Il est salutaire de désirer contempler le sourire de la Vierge. « L’Écriture elle-même nous le dévoile sur les lèvres de Marie lorsqu’elle chante le Magnificat : « Mon âme exalte le Seigneur, mon esprit exulte en Dieu mon Sauveur » (Lc 1, 46-47). Quand la Vierge Marie rend grâce au Seigneur, elle nous prend à témoin. Marie partage, comme par anticipation, avec ses futurs enfants que nous sommes, la joie qui habite son cœur, pour qu’elle devienne la nôtre. Chaque récitation du Magnificat fait de nous des témoins de son sourire » [6]. Car nous adressons souvent notre prière à Marie.
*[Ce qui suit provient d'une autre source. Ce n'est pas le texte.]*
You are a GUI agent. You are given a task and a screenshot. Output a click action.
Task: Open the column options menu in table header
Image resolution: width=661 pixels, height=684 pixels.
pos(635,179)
[1] Joseph Ratzinger, « Tu es pleine de grâce », dans card. J. Ratzinger-H. U. von Balthasar, Marie, première Église, Paris-Montréal, Médiaspaul, 1998, p. 56-57.
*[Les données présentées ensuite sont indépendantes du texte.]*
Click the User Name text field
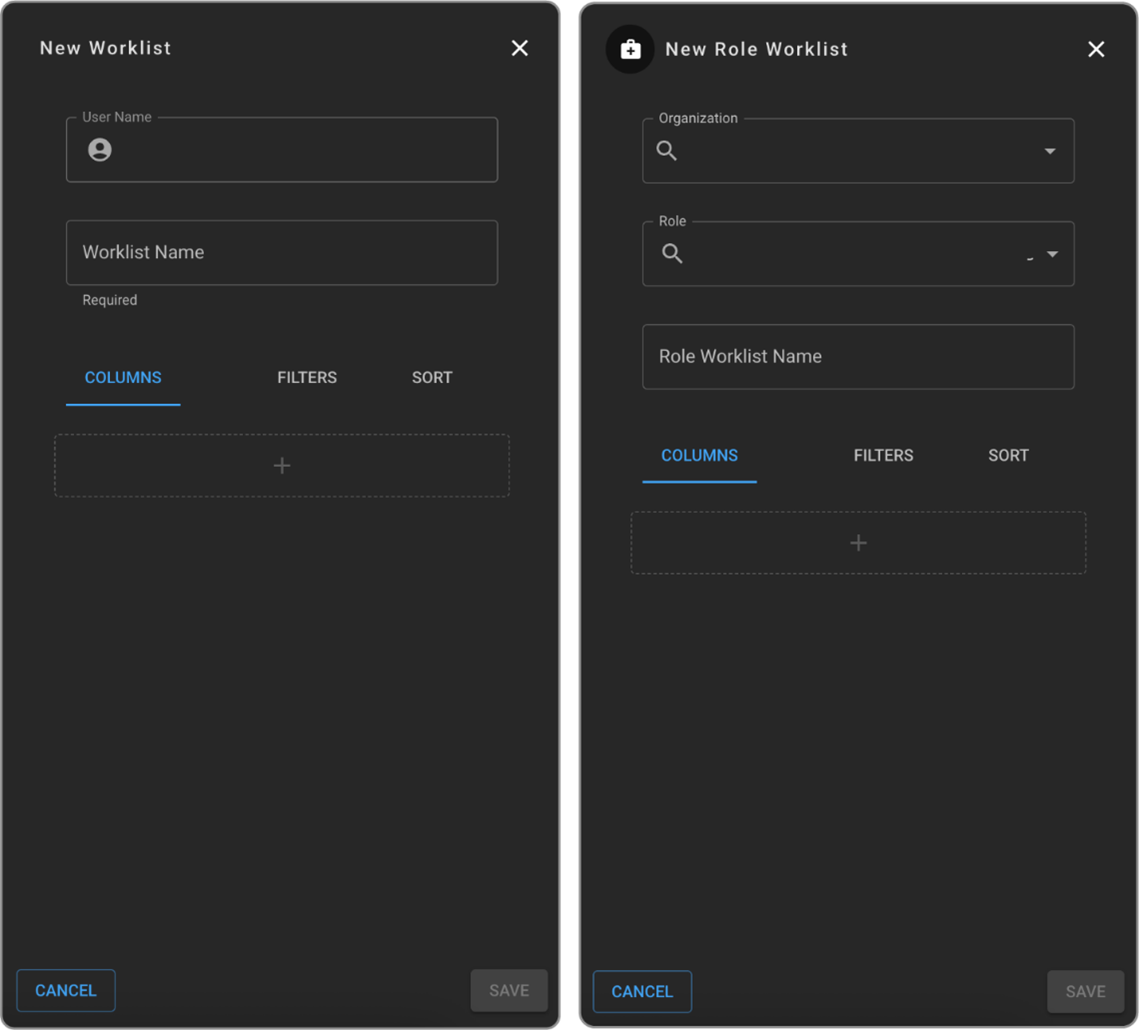This screenshot has width=1139, height=1030. [x=281, y=150]
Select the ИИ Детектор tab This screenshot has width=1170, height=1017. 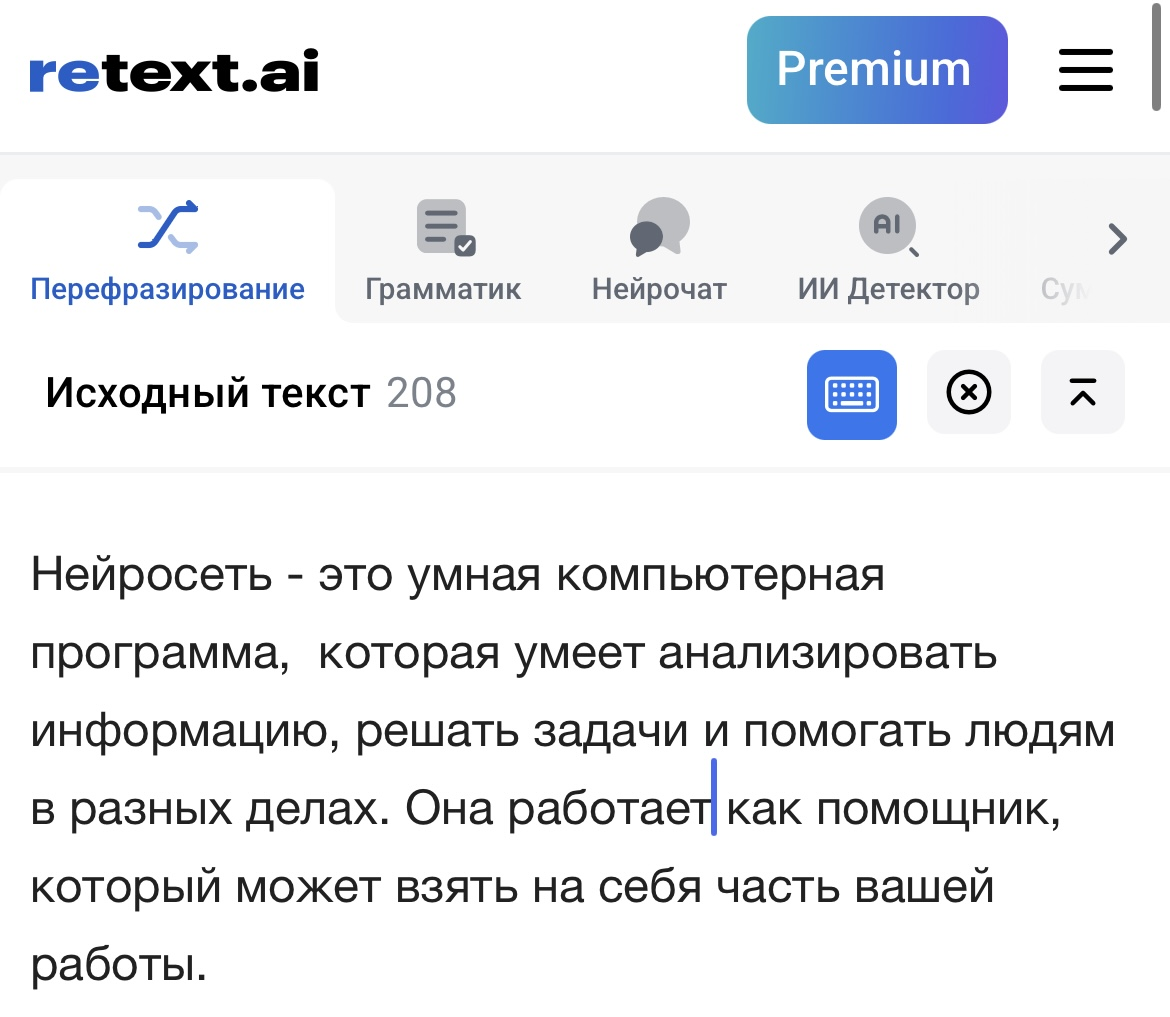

[2] René Laurentin, Vie authentique de Marie, Paris, Éditions de l’Œuvre, 2008, p. 78-79.
[3] Jean-Paul II, enc. Redemptoris Mater, 25 mars 1987, n° 37.
[4] René Laurentin, Vie authentique de Marie, p. 76.
[5] Guillaume de Menthière, Je vous salue Marie. L’art de la prière, Paris, Edifa-Mame, 2003, p. 59.
[6] Benoît XVI, Homélie en la fête de Notre-Dame des Douleurs, Lourdes, 15 septembre 2008.